“密本(ミルボン)”は、王権を牽制する秘密組織ということで、
その実体は謎に包まれています。
謎解きはぜひドラマを見ながらして頂きたいと思いますが、
密本を考える上でご紹介しておきたい人物がいます。
朝鮮建国の功臣と言われる、チョン・ドジョン。

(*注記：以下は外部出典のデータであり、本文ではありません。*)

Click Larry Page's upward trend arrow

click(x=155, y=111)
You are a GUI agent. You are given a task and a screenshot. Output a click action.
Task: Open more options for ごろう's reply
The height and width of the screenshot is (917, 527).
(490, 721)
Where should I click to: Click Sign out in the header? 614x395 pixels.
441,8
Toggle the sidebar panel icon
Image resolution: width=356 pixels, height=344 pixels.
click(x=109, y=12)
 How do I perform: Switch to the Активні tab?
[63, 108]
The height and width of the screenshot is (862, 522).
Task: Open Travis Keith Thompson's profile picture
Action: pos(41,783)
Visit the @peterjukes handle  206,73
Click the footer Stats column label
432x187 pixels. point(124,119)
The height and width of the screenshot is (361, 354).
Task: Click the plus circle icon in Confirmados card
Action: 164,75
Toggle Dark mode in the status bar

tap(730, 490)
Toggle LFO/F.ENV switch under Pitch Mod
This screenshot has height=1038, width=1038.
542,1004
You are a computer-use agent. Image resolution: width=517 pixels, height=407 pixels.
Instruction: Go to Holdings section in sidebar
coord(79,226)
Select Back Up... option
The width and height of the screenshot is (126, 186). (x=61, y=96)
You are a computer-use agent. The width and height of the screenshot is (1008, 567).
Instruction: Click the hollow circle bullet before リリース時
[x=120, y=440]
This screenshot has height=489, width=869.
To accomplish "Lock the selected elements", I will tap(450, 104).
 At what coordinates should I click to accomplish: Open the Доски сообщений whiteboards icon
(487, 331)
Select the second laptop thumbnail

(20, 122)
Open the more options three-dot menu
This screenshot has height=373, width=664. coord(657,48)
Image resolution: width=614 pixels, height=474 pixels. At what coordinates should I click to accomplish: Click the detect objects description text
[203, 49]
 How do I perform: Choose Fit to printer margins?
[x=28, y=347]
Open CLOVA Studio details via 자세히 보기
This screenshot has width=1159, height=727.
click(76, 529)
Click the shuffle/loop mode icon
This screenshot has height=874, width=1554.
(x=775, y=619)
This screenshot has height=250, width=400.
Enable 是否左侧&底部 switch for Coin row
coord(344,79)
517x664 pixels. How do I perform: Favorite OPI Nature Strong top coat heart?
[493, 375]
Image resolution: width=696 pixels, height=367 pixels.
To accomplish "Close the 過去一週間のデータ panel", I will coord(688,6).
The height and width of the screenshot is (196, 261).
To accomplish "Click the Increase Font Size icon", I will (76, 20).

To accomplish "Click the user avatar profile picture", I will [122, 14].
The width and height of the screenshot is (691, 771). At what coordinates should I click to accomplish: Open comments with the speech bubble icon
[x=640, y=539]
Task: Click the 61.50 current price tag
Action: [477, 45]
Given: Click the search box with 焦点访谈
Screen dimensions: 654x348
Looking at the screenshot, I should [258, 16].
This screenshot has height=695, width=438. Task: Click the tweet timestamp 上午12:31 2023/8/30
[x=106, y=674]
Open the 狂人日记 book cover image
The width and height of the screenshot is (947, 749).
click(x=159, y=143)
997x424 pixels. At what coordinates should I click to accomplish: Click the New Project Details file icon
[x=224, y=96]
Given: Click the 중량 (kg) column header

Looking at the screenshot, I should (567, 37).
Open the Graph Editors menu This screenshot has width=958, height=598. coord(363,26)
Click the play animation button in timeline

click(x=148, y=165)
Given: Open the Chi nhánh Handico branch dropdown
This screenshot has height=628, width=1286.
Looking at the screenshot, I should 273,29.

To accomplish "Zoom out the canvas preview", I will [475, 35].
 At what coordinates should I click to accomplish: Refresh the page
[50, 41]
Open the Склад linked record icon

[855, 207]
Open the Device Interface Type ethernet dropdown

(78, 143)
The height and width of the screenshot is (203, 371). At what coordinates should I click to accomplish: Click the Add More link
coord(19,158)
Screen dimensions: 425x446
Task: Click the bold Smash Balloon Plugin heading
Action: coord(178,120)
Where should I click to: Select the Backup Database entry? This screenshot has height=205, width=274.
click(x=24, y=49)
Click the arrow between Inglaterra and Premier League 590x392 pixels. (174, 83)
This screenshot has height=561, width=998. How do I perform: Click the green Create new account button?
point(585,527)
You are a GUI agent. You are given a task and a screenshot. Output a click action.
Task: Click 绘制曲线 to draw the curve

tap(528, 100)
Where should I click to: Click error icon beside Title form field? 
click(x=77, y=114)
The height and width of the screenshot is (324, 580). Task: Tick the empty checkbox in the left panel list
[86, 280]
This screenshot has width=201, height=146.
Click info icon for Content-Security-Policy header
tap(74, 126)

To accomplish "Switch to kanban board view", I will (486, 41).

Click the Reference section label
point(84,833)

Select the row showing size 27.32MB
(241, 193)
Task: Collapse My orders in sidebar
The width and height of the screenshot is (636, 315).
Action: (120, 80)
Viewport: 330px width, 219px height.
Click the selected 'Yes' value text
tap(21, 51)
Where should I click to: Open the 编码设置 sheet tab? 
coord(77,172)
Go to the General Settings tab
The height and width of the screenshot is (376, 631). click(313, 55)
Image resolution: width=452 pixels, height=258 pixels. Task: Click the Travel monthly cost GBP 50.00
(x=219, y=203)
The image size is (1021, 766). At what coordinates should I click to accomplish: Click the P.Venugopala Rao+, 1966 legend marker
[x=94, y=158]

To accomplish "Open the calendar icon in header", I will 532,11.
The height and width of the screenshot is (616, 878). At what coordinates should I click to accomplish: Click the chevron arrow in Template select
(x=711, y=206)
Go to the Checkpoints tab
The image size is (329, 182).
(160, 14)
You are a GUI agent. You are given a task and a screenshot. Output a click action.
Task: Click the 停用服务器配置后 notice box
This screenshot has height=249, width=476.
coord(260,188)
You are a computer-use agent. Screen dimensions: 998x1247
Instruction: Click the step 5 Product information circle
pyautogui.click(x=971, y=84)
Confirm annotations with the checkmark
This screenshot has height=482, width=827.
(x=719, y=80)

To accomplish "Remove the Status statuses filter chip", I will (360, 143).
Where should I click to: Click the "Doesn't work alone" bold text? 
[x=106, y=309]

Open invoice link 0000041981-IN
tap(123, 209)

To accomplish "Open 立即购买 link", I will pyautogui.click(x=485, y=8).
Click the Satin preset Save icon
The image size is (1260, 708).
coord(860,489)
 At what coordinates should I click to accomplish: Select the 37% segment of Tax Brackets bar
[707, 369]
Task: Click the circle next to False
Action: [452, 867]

号は三峰(サンボン)と言います。
彼は高麗末期から朝鮮王朝初期の政治家で、幾度の流刑を経験しながらも
朝鮮王朝初代国王となるイ・ソンゲの幕僚として、建国に大きく貢献しました。
朝鮮王朝が建国されると権限はチョン・ドジョンに集中していきます。
その権力は国王である太祖(=イ・ソンゲ)を凌ぐとさえ言われるほどでした。
頂点に立ったチョン・ドジョンは、こんな主張をするようになります。
「政治的には個人である国王が全ての実権を握るよりも、
宰相を中心とした官僚が軍事、財政、人事などを掌握し政治をリードすべきだ」と。
そのためチョン・ドジョンは、強力な王権こそ社会の安定をもたらすと考える、
太祖の五男イ・バンウォンと対立するようになります。
そして、1398年に起きた政争事件、第一次王子の乱でチョン・ドジョンは
イ・バンウォンに殺害されます。
なお、このイ・バンウォンが後の3代国王・太宗(テジョン)であり、
世宗大王の父となります。
韓国では今年1月からチョ・ジェヒョンさん主演でこのチョン・ドジョンを
描いたドラマが放送されましたが、韓国の歴史ドラマを見る上では
ぜひ押さえておきたい人物のひとりだと思います。
それでは、この人物を頭の片隅に置いて、
明日からの「根の深い木」をお楽しみください!
【ご注意】
本作品には史実とフィクションが混在しています。
歴史上の人物についての解説は本作品における描写に基づいています。